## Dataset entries
┌────────

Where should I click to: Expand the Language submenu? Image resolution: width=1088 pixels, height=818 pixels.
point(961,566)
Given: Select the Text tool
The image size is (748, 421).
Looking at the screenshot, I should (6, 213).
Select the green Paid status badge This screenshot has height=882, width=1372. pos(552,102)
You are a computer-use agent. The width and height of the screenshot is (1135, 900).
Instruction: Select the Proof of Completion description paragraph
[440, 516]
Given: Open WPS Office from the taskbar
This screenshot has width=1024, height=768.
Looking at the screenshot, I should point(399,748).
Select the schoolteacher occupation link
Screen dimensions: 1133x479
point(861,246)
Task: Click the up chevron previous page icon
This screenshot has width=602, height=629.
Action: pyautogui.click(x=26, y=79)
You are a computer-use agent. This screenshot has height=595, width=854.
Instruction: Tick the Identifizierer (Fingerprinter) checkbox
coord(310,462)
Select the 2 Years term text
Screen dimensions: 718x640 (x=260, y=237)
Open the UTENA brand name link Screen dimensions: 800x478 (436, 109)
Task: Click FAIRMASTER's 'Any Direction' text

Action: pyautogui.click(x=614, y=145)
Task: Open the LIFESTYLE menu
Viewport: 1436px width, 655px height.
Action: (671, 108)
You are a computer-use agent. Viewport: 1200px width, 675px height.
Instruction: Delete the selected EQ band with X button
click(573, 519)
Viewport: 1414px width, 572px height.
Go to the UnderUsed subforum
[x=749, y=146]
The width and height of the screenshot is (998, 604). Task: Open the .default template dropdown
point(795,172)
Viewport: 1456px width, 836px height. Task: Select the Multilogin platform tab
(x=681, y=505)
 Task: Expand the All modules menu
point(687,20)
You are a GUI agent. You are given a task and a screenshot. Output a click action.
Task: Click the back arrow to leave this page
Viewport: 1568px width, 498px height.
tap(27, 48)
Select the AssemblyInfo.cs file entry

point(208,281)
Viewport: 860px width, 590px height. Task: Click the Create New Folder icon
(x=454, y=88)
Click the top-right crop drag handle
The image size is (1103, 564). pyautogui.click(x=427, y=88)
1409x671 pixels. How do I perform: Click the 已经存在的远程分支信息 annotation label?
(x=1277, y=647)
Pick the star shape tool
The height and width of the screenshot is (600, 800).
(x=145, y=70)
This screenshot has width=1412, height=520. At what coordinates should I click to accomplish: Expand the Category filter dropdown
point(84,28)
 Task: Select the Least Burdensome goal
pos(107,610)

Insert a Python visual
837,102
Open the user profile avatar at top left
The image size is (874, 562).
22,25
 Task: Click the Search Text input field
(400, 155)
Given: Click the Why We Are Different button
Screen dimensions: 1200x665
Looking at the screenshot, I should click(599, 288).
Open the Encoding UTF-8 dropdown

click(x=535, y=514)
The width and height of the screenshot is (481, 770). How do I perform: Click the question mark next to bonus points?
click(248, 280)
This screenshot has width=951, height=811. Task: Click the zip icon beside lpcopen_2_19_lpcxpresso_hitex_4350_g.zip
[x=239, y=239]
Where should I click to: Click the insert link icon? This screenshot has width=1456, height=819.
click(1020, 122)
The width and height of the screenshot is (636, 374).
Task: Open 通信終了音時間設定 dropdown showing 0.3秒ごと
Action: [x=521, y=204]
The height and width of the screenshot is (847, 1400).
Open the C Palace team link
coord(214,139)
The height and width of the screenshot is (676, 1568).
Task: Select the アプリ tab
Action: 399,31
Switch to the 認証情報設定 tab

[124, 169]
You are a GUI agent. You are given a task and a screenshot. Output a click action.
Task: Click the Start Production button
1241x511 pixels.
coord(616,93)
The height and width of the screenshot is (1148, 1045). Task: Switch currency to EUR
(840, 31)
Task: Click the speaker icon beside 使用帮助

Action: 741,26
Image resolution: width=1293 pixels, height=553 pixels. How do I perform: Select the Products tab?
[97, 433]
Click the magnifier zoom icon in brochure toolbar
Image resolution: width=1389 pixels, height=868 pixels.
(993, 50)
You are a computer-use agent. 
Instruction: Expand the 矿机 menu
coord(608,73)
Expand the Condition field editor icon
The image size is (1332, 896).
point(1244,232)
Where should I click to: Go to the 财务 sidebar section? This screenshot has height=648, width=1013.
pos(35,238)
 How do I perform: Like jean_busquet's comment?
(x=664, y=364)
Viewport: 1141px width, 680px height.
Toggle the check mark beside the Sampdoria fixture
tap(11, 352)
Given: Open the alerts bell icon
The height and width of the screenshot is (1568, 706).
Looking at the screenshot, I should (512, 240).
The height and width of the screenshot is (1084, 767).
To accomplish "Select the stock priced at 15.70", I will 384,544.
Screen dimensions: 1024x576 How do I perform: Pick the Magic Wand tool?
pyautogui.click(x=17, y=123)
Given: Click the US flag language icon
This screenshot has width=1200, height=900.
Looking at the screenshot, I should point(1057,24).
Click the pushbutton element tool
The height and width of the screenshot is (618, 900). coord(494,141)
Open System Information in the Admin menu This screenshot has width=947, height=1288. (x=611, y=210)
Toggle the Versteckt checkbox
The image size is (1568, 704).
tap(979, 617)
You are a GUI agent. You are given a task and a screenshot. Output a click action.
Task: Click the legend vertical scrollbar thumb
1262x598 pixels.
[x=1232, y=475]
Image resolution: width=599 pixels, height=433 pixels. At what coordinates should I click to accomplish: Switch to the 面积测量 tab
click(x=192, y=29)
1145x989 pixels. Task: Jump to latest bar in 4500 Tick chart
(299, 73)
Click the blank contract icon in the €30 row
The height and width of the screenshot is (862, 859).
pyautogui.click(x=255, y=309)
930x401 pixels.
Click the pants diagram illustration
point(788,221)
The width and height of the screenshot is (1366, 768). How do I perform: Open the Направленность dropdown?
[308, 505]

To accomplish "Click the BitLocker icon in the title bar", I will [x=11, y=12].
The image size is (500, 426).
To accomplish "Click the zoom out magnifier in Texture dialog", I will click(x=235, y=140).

└────────

## Task brief
Find the word "page" in the records. Copy every line it appears in.

## Answer to the problem
Task: Click the up chevron previous page icon
Task: Click the back arrow to leave this page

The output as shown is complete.